The low blood glucose levels caused by the alcohol in your body can have a serious effect on sleep patterns too. REM sleep is disturbed and this is the sleep cycle where you consolidate and commit to long-term memory everything that happened during the day.


Antidiuretic hormones which normally prevent too much urine being created are reduced in the body when you drink alcohol, the resulting effect being excess urine production, dehydration… and of course several trips to the bathroom in the night which compound your already disturbed sleep!

Dehydration continues well after alcohol consumption and since as little as a 2-percent decrease in body water weight can have a significant impact on performance this is certainly going affect your Strava time the following day.

More: What Does Your Sweat Taste Like?

Muscle Growth is Affected

Lack of sleep not only turns me into the human equivalent of a caged tiger being poked with a big stick but the double whammy here is that less sleep equals less HGH being produced by the body. What does HGH do? Exactly what the name Human Growth Hormone suggests—builds muscles. Reducing what is naturally produced in the body to build muscle is clearly a performance decreasing strategy.

Cortisol Production Increases

Cortisol (a useful “fight or flight” hormone which increases with stress levels) increases when you drink alcohol. While you may be having a merry old time while you’re in the pub, the aftermath on your system can be dramatic. Increased cortisol negatively affects testosterone levels and being in a prolonged and unnecessary state of “I’m ready to flee from an attacking rhinoceros” can’t be good for anyone.

Testosterone Production is Reduced

Studies have shown that consuming alcohol leads to a dip in testosterone (i.e. post-riding drinking could really affect that period of muscle growth after a training ride). And don’t be fooled by thinking testosterone is only a guy issue. Sadly this isn’t the case; girls need it too for muscle development.

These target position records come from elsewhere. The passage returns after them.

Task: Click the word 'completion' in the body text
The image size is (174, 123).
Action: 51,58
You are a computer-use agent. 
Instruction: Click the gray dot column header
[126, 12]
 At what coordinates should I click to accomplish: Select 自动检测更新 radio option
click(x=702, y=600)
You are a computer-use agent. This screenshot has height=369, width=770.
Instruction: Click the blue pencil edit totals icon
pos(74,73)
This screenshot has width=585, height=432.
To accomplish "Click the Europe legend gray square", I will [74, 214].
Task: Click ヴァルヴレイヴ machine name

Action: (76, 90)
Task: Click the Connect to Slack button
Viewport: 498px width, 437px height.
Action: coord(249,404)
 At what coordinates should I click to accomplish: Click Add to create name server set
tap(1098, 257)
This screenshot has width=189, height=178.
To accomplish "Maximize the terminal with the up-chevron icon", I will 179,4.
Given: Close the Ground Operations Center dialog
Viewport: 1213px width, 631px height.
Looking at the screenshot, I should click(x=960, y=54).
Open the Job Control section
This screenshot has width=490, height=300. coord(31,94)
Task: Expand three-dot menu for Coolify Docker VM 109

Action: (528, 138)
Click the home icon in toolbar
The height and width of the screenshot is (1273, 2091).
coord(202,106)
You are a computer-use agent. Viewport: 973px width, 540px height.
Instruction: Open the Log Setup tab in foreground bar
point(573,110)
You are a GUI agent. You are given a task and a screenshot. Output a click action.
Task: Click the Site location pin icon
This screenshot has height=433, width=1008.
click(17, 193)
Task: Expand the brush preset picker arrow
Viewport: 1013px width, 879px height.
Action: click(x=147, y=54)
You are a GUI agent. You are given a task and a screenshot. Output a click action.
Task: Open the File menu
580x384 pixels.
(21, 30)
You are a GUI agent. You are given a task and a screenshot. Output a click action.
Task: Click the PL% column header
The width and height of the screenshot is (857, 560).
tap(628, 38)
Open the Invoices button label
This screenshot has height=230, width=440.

Oh dear, this really is kind of depressing isn’t it? So, what’s the answer? Never letting a drop pass your lips again? Maybe—but remember life’s for having fun and sometimes the mood-enhancing benefits of a few drinks with good friends can far outweigh the physical downsides. I’m a great believer in “all things in moderation” and while I can’t claim that drinking is going to improve performance most of us aren’t competing at a pro level and the odd drink or two isn’t going to ruin our lives.

More: Fluid Facts for Athletes

So here’s a few “real world” suggestions as an alternative to giving it up entirely:

  1. Avoiding unnecessary drinking e.g. the “It’s 6 p.m. and a fancy a beer because the day ends in Y” type drinking. Save it for memorable occasions.
  2. Avoid post- or pre-ride alcohol and if you are going to drink after a ride make sure you get some useful carbs into your system first to kick off the recovery process.
  3. Go for light beers or something like a gin and low cal tonic.
  4. Drink a glass of water between every alcoholic drink.
  5. Try to avoid drinking the night before a hard / hot training ride or if you are suffering a bit the morning after a few drinks make sure you eat a good breakfast and drink lots of water before and during exercise.

I should also note that there is research out there which puts a positive spin on drinking, such as heart benefits of red wine, plus studies that suggest low quantity/high frequency drinking subjects are leaner than non drinkers. However, I’m inclined to believe that anything that your body treats as a toxin really can’t be that good for you and it’s best to consider the occasional beer/wine as a treat rather than a nutritional must have.